Para piorar a situação, Chapek foi totalmente inadequado na comunicação. Seu tom era de quem não estava nem um pouco preocupado com a situação. Menosprezou as perdas e enalteceu a capacidade da Disney de “produzir memórias que duram a vida inteira”. Chegou a comemorar o sucesso de uma “festa de Halloween do Mickey”, um evento de pouca expressão realizado na Disney World. Aparentemente, mais de um conselheiro já havia advertido Chapek de antemão para o tom inapropriadamente otimista de suas anotações para a conferência, mas ele não deu bola.

Como consequência, as ações da Disney despencaram 12% na manhã seguinte ao anúncio de resultados. Jim Cramer, o influente apresentador do programa Mad Money na cadeia de TV CNBC, que um mês antes era só elogios a Chapek e à Disney, afirmou que o executivo-chefe era “incapaz de dirigir uma companhia fantástica” e completou: “Precisamos de alguém novo na Disney”.

A essa altura, mais gente pensava assim. Uma boa parte dos executivos — e não apenas os “criativos” — estava irada. Do começo do ano até aquele novembro, as ações da Disney haviam perdido 41% de seu valor e um sensível pedaço de sua compensação é paga em opções de ações. Vários cogitaram pedir demissão caso Chapek mantivesse o cargo e a respeitada diretora financeira, Christine McCarthy, que ajudou a concretizar uma série de fusões na época de Iger e durante a pandemia conseguiu manter o fluxo de caixa da empresa, disse a pelo menos um membro do conselho de administração que havia perdido a confiança na capacidade de Chapek de liderar a Disney, de acordo com o jornal The New York Times.

 

Além de tudo isso, havia Iger

Para complicar a situação de Chapek, sabe-se agora, seu antecessor passou meses solapando sua liderança. Depois de anos preparando Chapek, Bob Iger deixou seu posto no início de 2020, mas continuou como presidente do conselho, acompanhando de perto o pupilo e chancelando suas decisões. Só no final de 2021 Iger se desligou da companhia.

No entanto, foi um desligamento mais oficial do que real. De acordo com uma reportagem do Wall Street Journal, Iger manteve seu escritório na sede da Disney, em Burbank, na Califórnia. E continuou mantendo encontros com a equipe de Chapek — sem o convidar.

Também chegaram ao ouvido de Chapek reclamações que Iger fez sobre ele, dizendo considerá-lo um líder medíocre, que não estava à altura do desafio de comandar a Disney. A reação de Chapek foi afastar-se de Iger. No auge da crise com o governo da Flórida, ele nem sequer o procurou para pedir uma opinião. Isso irritou ainda mais seu antecessor. A cisão entre os dois escalava e Iger dizia temer que a Disney estivesse “perdendo sua alma”.
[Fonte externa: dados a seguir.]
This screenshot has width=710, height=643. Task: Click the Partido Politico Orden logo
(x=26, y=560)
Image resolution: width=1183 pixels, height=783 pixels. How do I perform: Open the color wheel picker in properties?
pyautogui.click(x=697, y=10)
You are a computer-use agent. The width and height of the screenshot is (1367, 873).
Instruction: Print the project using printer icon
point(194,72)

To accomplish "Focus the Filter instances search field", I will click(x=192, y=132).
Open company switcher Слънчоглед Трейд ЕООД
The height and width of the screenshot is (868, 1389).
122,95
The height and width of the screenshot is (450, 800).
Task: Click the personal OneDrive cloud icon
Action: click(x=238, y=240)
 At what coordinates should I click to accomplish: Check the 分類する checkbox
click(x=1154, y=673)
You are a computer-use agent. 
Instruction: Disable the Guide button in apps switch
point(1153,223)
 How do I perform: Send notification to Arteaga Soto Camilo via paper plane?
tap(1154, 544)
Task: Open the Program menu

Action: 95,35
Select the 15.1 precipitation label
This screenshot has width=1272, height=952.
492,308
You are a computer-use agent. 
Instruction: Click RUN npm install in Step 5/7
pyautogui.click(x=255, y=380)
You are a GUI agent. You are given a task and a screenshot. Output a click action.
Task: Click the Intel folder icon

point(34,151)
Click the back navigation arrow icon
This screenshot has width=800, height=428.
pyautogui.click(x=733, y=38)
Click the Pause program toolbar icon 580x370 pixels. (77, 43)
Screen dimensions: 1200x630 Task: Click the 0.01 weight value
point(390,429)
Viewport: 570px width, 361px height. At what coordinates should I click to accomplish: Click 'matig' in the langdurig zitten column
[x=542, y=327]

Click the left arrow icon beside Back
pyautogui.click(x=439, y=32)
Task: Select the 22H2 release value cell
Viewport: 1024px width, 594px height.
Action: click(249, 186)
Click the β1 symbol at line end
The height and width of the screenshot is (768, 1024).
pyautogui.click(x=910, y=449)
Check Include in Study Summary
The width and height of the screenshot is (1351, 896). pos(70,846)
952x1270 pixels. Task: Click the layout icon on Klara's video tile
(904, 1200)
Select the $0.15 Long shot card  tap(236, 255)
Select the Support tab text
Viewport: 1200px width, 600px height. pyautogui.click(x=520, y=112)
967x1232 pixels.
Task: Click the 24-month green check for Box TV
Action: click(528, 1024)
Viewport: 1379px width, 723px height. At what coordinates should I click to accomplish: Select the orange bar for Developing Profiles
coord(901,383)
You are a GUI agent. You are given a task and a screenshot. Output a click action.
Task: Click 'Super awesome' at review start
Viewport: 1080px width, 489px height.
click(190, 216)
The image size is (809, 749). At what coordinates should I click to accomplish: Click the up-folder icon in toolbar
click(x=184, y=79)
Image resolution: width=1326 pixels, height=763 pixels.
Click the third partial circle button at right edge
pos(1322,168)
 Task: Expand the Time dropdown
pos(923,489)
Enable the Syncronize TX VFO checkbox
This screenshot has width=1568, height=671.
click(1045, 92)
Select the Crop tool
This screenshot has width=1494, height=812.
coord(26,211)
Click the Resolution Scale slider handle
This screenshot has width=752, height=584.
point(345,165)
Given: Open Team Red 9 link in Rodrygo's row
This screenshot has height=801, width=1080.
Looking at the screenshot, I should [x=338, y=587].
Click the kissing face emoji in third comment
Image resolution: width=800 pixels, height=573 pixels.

Entre as duas forças — de um lado, um executivo-chefe cambaleante, de outro um líder que orquestrou uma série bem-sucedida de aquisições (Lucasfilm, Pixar, Marvel…) e a estratégia de apostar no streaming com a Disney+ —, prevaleceu a segunda. Na falta de opção interna para substituir Chapek, Iger foi chamado de volta. “Se a empresa não tem alguém suficientemente inspirador, faz sentido chamar o líder antigo, sim”, afirma Braga, do Insper.

Por qualquer ângulo que se observe, Iger errou — e errou feio — na condução de seu processo sucessório. E acabou sendo premiado por esse erro.